**Task objective**
In the forum thread about the Linux kernel regression below, copy the passage from "happy birthday, bloody" to "the namespace deletion." word for word.

== Provided passage ==

Server: Version: 1.9.1 API version: 1.21 Go version: go1.4.2 Git commit: a34a1d5/1.9.1 Built: OS/Arch: linux/amd64

Thanks for the link, Justin! I’ll troll Linus =)

kind regards. =* ❤️

@LK4D4 I believe it is just a high amount of created/destroyed containers, specially containers doing a lot of outbound traffic, we also use LXC instead of docker but the bug is exactly the same as the one described here, I can try to reproduce using your method if it is easy to describe and/or does not involve production load, the idea is to get a crashdump and maybe find more hints about what exactly trigger this bug.

happy birthday, bloody issue =) 6 May 2014

same thing here. Just rebooting. Latest docker version. Ubuntu 14.04.

Sorry to hear. This is a real problem. I guess that many scenarios lead to this issue. On previous versions, the way we managed that was by preventing the namespace deletion.

Hi, this regression was introduced in 5.4.120, and is fixed in 5.4.121.

Hello, do you have any more info on which specific commits introduced and fixed the issue as mentioned above?

See the commits authored by Eric Dumazet: https://git.kernel.org/pub/scm/linux/kernel/git/stable/linux.git/log/?h=v5.4.121

It was specifically about ip6_vti interfaces: 5.4.120 added https://git.kernel.org/pub/scm/linux/kernel/git/stable/linux.git/commit/?h=v5.4.121&id=98ebeb87b2cf26663270e8e656fe599a32e4c96d which introduced the regression.

(If I remember right, same issue was seen in some other stable/LTS kernel versions as well.)

I saw this for the first time on a Gentoo system with kernel v5.4.120, just upgraded from kernel v5.4.117. Kernel sources used: sys-kernel/gentoo-sources.

I get

unregister_netdevice: waiting for ip6_vti0 to become free. Usage count = 1

every 10 seconds or so.

Hi, this regression was introduced in 5.4.120, and is fixed in 5.4.121.

Found out my Docker logs are also being spammed. Kernel 5.4.0, Docker 19.03.8:

Mar 21 18:46:14 host.mysite.com dockerd[16544]: time="2020-03-21T18:46:14.127275161Z" level=info msg="ignoring event" module=libcontainerd namespace=moby topic=/tasks/delete type="*events.TaskDelete"
Mar 21 18:45:13 host.mysite.com dockerd[16544]: time="2020-03-21T18:45:13.642050333Z" level=info msg="ignoring event" module=libcontainerd namespace=moby topic=/tasks/delete type="*events.TaskDelete"
Mar 21 18:44:13 host.mysite.com dockerd[16544]: time="2020-03-21T18:44:13.161364216Z" level=info msg="ignoring event" module=libcontainerd namespace=moby topic=/tasks/delete type="*events.TaskDelete"
Mar 21 18:43:12 host.mysite.com dockerd[16544]: time="2020-03-21T18:43:12.714725302Z" level=info msg="ignoring event" module=libcontainerd namespace=moby topic=/tasks/delete type="*events.TaskDelete"

===
== Data provided ==

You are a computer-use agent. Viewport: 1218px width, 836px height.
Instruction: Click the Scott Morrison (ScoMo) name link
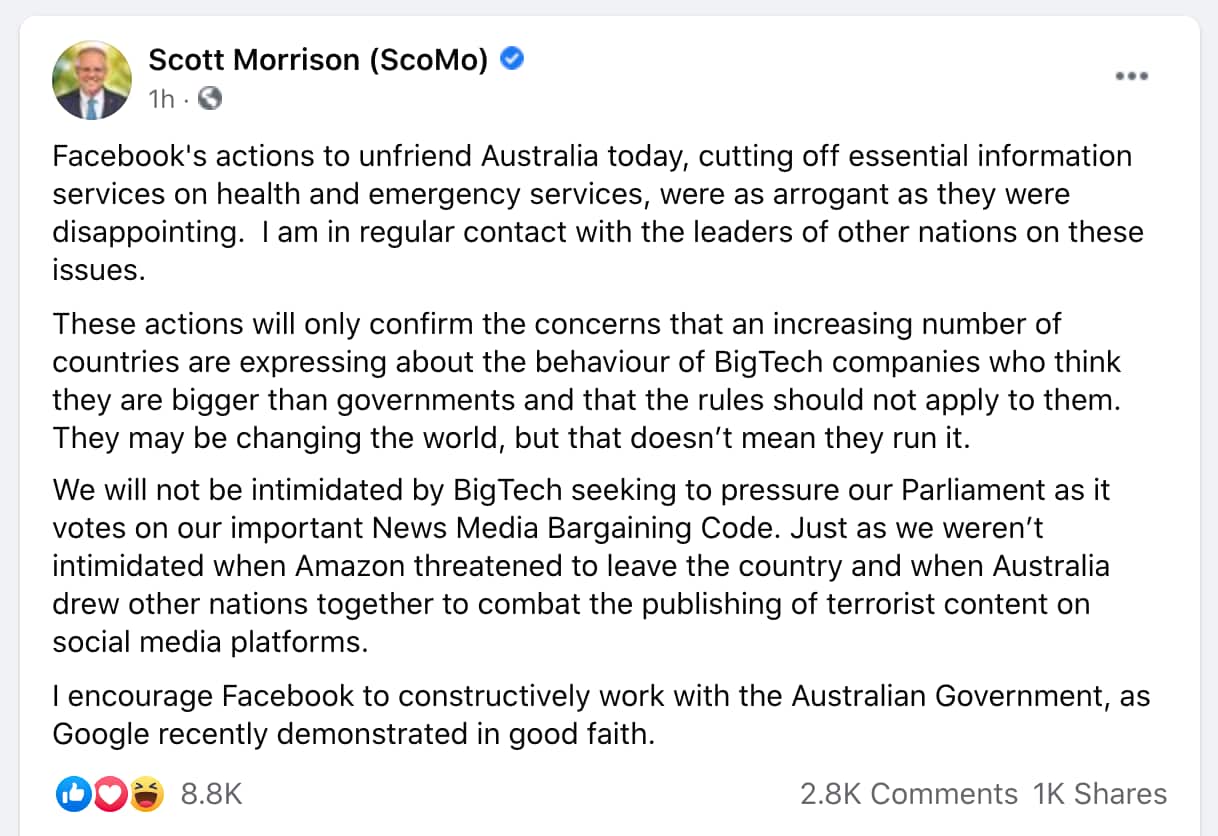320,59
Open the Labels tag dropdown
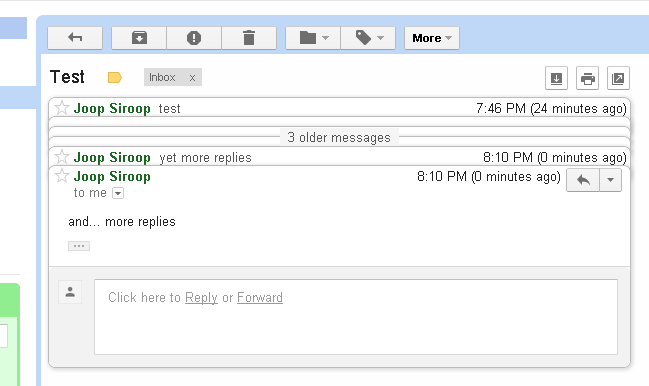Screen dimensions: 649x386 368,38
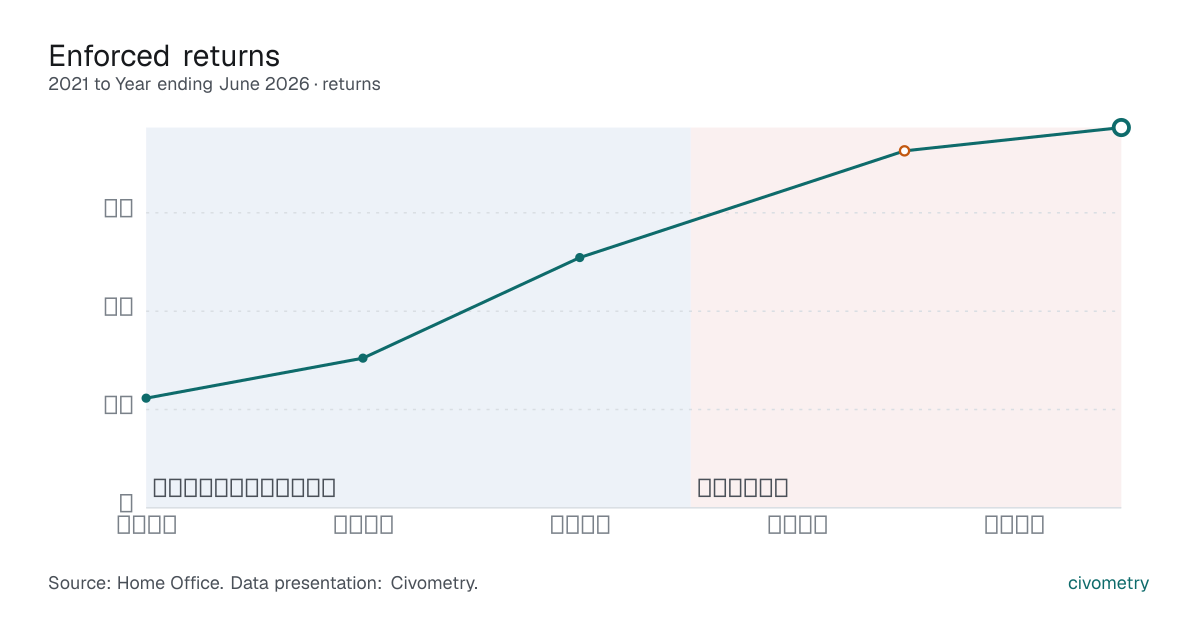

===

**Solution**
happy birthday, bloody issue =) 6 May 2014

same thing here. Just rebooting. Latest docker version. Ubuntu 14.04.

Sorry to hear. This is a real problem. I guess that many scenarios lead to this issue. On previous versions, the way we managed that was by preventing the namespace deletion.